Most deaths people morn are of loved ones whom they've known for years. Parents who lose a pregnancy haven't had the opportunity to meet their baby. Parents who lose an infant have not had the opportunity to see who their baby will become. It's loss upon loss. It's a lifetime of missed milestones.
First smile. Finding toes. Laughing. Sitting up. Solid food. Crawling. Clapping. Standing. Cruising. Dancing. Walking. Talking.
For these parents there are no birthdays. There isn't a first day of school. There isn't a best friend who is over so much she's one of the family. There are no favorite colors. There are no drawings, school plays, music recitals, or sports. No changes that come with puberty. No driver's license. No complaints about how hard algebra is and how little it will be used in "real life." No graduation. No moving out. There is no wedding. There are no grandchildren.

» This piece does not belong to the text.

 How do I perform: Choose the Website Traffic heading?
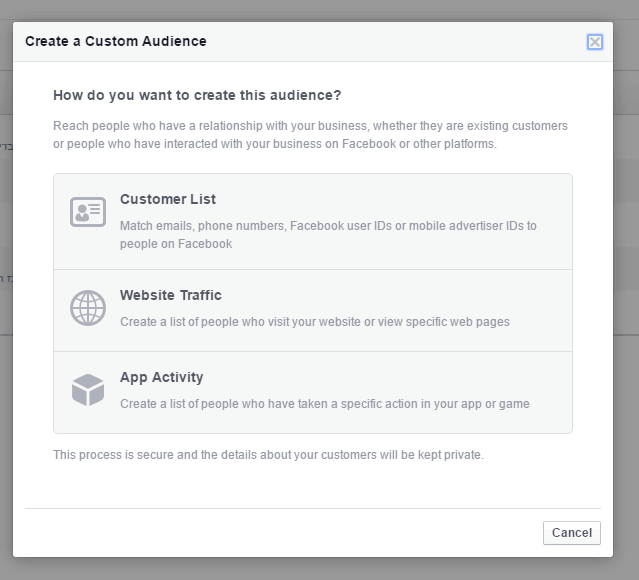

Every anniversary, every holiday, every birthday . . . they hurt in a new way. Just as the scab forms over the last missed milestone, grief rips it off and exposes the raw tissue beneath that doesn't have the opportunity to heal.
This isn't better or worse. It's not harder or easier. It's different.
The Calvary Cemetery in Lakewood, WA, has a monument to honor the unborn. This isn't meant to start a discussion about when life begins - it's meant to start a discussion about the importance of having a safe space and supportive environment to be with this grief. The monument in this Catholic cemetery includes a central marker, twin angels, and a contemplation bench. It's a beautiful, quiet space.
October 15 of each year is Pregnancy and Infant Loss Remembrance Day. I will light a candle for the families I have witnessed this year who are without their babies.
I see a lot of incredible moments of the human experience while being with families in love and grief. From each family I learn, and those lessons and points to ponder are what I wish to share with you here.